**Project Overview**  
In this project, you will play detective, and put your machine learning skills to use by building an algorithm to identify Enron Employees who may have committed fraud based on the public Enron financial and email dataset.

**Why this Project?**  
This project will teach you the end-to-end process of investigating data through a machine learning lens.

It will teach you how to extract/identify useful features that best represents your data, a few of the most commonly used machine learning algorithms today, and how to evaluate the performance of your machine learning algorithms.

**What will I learn?**  
By the end of the project, you will be able to:  

- Deal with an imperfect, real-world dataset  
- Validate a machine learning result using test data  
- Evaluate a machine learning result using quantitative metrics  
- Create, select and transform features compare the performance of machine learning algorithms  
- Tune machine learning algorithms for maximum performance  
- Communicate your machine learning algorithm results clearly  

**Project Introduction **  
In 2000, Enron was one of the largest companies in the United States. By 2002, it had collapsed into bankruptcy due to widespread corporate fraud. In the resulting Federal investigation, there was a significant amount of typically confidential information entered into public record, including tens of thousands of emails and detailed financial data for top executives. **In this project, you will play detective, and put your new skills to use by building a person of interest identifier based on financial and email data made public as a result of the Enron scandal.** To assist you in your detective work, we've combined this data with a hand-generated list of persons of interest in the fraud case, which means individuals who were indicted, reached a settlement, or plea deal with the government, or testified in exchange for prosecution immunity.  
**Pep Talk**  
A note before you begin: the projects in the Intro to Machine Learning class were mostly designed to have lots of data points, give intuitive results, and otherwise behave nicely. This project is significantly tougher in that we're now using the real data, which can be messy and doesn't have as many data points as we usually hope for when doing machine learning. Don't get discouraged--imperfect data is something you need to be used to as a data analyst! If you encounter something you haven't seen before, take a step back and think about a smart way around. You can do it!  

**Resources Needed**  
You should have python and sklearn running on your computer, as well as the starter code (both python scripts and the Enron dataset) that you downloaded as part of the first mini-project in the Intro to Machine Learning course. The starter code can be found in the final_project directory of the codebase that you downloaded for use with the mini-projects. Some relevant files: 

poi_id.py : starter code for the POI identifier, you will write your analysis here 

final_project_dataset.pkl : the dataset for the project, more details below 

tester.py : when you turn in your analysis for evaluation by a Udacity evaluator, you will submit the algorithm, dataset and list of features that you use (these are created automatically in poi_id.py). The evaluator will then use this code to test your result, to make sure we see performance that’s similar to what you report. You don’t need to do anything with this code, but we provide it for transparency and for your reference. 
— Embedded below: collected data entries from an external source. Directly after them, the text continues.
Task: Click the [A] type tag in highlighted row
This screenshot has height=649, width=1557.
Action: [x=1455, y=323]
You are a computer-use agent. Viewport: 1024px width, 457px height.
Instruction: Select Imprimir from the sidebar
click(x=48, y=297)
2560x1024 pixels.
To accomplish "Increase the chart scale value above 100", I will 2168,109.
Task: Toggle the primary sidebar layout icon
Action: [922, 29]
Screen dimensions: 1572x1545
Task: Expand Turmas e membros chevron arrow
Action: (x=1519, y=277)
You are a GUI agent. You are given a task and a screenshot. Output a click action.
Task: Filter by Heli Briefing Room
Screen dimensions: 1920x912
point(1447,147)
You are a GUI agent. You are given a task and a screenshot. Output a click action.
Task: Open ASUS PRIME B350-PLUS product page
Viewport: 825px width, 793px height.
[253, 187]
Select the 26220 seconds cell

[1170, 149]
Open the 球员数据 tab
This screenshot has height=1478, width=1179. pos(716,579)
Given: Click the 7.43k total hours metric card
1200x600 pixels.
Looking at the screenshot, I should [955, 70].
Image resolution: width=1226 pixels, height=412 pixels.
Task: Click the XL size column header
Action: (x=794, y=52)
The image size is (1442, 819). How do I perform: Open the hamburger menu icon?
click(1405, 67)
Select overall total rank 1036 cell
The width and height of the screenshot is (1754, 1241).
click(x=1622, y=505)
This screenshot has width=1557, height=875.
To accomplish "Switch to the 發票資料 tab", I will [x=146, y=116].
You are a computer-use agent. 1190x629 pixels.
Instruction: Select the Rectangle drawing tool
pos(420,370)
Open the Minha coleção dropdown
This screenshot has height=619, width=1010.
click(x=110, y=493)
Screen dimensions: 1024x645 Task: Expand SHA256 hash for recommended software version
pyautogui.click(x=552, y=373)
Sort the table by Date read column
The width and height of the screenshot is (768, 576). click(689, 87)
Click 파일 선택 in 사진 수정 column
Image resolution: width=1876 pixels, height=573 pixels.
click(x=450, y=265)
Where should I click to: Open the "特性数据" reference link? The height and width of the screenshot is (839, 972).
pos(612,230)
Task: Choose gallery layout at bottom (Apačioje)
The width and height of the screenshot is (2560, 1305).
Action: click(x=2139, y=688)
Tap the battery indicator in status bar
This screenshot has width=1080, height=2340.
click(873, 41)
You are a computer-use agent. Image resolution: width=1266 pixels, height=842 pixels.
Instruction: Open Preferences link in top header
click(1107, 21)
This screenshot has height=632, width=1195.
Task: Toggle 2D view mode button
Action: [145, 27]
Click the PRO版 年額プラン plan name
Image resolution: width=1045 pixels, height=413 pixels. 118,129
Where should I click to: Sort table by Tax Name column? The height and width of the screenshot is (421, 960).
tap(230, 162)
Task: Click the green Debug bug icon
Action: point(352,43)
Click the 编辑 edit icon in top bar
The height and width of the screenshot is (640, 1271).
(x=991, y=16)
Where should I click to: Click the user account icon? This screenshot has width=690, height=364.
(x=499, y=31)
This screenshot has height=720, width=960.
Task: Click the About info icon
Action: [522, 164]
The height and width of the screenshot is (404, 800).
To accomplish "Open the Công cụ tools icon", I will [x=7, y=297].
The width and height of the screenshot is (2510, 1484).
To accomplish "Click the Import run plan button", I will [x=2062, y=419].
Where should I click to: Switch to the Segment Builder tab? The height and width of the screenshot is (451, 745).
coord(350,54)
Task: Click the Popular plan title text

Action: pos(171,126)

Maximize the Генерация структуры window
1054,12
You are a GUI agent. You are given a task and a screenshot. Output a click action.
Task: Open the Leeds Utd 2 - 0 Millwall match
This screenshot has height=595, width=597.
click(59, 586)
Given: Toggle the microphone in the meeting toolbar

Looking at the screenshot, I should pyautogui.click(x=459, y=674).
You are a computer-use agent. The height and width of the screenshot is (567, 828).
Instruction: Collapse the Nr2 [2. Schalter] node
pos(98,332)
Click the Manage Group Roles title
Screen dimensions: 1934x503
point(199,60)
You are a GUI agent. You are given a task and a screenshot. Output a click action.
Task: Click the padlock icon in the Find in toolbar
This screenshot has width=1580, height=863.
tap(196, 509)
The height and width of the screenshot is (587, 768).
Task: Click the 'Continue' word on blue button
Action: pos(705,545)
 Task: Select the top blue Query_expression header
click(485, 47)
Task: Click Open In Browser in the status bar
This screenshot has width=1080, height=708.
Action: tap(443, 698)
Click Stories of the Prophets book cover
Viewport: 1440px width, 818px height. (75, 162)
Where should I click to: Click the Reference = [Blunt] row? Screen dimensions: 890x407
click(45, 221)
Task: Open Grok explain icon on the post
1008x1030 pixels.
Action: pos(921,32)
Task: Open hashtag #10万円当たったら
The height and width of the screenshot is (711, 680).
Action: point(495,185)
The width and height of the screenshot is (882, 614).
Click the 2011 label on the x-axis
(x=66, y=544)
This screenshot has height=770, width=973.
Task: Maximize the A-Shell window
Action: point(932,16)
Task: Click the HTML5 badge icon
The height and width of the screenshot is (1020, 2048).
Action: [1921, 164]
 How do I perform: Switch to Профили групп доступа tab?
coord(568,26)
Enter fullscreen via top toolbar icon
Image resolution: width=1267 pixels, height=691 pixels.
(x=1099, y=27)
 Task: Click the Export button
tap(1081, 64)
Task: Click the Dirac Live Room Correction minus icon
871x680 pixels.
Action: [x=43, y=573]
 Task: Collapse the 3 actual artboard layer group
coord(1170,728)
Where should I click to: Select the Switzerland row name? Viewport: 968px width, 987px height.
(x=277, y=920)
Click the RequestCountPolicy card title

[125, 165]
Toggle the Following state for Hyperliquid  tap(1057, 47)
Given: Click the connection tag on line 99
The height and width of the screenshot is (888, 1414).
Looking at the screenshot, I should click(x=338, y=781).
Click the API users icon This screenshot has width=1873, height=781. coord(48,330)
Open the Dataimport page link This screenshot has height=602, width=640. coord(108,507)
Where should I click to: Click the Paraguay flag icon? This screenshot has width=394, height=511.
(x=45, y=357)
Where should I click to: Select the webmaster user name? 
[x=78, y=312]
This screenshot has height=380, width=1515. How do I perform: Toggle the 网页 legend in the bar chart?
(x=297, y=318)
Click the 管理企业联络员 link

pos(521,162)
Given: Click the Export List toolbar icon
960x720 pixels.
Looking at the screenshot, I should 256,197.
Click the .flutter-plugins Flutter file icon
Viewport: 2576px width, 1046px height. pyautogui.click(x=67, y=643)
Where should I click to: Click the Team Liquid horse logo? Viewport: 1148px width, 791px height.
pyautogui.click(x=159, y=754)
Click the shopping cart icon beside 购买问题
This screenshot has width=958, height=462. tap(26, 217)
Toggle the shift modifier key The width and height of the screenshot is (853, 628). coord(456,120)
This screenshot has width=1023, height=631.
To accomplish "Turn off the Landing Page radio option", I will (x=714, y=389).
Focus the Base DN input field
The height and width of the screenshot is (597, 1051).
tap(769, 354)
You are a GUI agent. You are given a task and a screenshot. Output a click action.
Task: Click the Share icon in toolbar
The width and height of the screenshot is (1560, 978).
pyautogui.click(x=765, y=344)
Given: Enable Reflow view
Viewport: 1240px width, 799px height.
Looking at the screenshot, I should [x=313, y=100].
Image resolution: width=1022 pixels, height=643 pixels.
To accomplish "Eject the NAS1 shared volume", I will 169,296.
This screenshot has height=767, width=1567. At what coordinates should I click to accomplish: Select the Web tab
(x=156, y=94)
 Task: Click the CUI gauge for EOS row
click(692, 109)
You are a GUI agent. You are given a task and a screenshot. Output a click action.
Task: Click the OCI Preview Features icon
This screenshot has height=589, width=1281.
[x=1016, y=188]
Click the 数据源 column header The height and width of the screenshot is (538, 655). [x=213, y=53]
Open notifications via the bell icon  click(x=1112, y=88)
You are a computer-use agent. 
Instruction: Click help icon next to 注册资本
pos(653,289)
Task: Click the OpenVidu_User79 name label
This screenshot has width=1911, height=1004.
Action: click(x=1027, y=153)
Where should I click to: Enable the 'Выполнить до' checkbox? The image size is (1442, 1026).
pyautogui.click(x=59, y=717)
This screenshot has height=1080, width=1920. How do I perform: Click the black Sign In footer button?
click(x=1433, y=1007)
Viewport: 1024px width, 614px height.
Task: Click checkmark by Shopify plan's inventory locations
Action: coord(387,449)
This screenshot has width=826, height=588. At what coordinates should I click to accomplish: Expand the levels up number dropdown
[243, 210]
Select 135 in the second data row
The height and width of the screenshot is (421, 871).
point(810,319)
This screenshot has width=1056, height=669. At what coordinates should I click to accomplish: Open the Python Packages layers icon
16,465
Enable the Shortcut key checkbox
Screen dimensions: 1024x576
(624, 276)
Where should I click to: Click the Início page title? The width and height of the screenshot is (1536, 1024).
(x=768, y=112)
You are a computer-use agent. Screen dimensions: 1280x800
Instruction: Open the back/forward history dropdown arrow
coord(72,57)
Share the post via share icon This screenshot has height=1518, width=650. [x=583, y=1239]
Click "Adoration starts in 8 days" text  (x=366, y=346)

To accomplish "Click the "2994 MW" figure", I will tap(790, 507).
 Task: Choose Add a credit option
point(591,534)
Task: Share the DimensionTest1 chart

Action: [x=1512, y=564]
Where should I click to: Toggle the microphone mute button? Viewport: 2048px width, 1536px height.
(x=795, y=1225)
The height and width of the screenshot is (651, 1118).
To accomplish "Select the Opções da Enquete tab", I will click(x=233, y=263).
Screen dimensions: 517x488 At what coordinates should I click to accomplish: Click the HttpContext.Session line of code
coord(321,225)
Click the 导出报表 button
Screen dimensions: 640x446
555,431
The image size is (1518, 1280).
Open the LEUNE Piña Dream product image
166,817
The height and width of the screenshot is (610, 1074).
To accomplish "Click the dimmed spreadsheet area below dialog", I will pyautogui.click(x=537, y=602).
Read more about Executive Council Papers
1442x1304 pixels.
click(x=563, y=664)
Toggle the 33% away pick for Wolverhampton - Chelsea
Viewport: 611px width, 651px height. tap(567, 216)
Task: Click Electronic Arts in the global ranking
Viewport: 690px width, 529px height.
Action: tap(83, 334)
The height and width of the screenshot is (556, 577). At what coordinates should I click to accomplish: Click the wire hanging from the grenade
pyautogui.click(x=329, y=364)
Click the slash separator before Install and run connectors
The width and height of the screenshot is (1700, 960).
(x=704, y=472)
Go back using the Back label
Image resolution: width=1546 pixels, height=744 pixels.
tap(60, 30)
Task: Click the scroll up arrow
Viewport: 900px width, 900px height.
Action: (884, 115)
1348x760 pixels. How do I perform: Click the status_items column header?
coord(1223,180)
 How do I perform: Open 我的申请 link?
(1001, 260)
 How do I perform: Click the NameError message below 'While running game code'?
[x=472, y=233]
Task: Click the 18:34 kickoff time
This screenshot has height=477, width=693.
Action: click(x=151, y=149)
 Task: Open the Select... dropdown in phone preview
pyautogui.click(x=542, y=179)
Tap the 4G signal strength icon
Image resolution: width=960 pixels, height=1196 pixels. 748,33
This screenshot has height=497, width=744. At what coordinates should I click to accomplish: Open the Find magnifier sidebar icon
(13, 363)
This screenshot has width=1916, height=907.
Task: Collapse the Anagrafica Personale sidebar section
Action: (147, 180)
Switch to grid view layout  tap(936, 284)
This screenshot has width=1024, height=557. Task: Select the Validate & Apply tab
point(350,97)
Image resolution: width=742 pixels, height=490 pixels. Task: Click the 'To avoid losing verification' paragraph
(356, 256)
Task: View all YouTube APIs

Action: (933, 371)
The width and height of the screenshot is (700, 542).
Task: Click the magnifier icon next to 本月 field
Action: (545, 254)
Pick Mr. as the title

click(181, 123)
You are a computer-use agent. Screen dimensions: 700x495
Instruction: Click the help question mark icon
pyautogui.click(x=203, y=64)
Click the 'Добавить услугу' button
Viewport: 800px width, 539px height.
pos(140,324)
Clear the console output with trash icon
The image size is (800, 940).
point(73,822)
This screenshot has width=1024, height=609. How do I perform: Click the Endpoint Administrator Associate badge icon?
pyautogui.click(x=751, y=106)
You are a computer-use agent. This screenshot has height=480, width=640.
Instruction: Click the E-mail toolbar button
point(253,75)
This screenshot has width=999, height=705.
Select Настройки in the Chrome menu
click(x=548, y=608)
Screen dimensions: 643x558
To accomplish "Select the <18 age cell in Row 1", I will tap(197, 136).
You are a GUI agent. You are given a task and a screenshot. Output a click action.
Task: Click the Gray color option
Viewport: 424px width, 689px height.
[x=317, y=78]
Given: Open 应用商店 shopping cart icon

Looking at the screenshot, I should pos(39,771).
emails_by_address : this directory contains many text files, each of which contains all the messages to or from a particular email address. It is for your reference, if you want to create more advanced features based on the details of the emails dataset.

**Steps to Success**  
We will provide you with starter code, that reads in the data, takes your features of choice, then puts them into a numpy array, which is the input form that most sklearn functions assume. Your job is to engineer the features, pick and tune an algorithm, test, and evaluate your identifier. Several of the mini-projects were designed with this final project in mind, so be on the lookout for ways to use the work you’ve already done.  

The features in the data fall into three major types, namely financial features, email features and POI labels.  

**financial features**: ['salary', 'deferral_payments', 'total_payments', 'loan_advances', 'bonus', 'restricted_stock_deferred', 'deferred_income', 'total_stock_value', 'expenses', 'exercised_stock_options', 'other', 'long_term_incentive', 'restricted_stock', 'director_fees'] (all units are in US dollars)  
  
**email features**: ['to_messages', 'email_address', 'from_poi_to_this_person', 'from_messages', 'from_this_person_to_poi', 'shared_receipt_with_poi'] (units are generally number of emails messages; notable exception is ‘email_address’, which is a text string)  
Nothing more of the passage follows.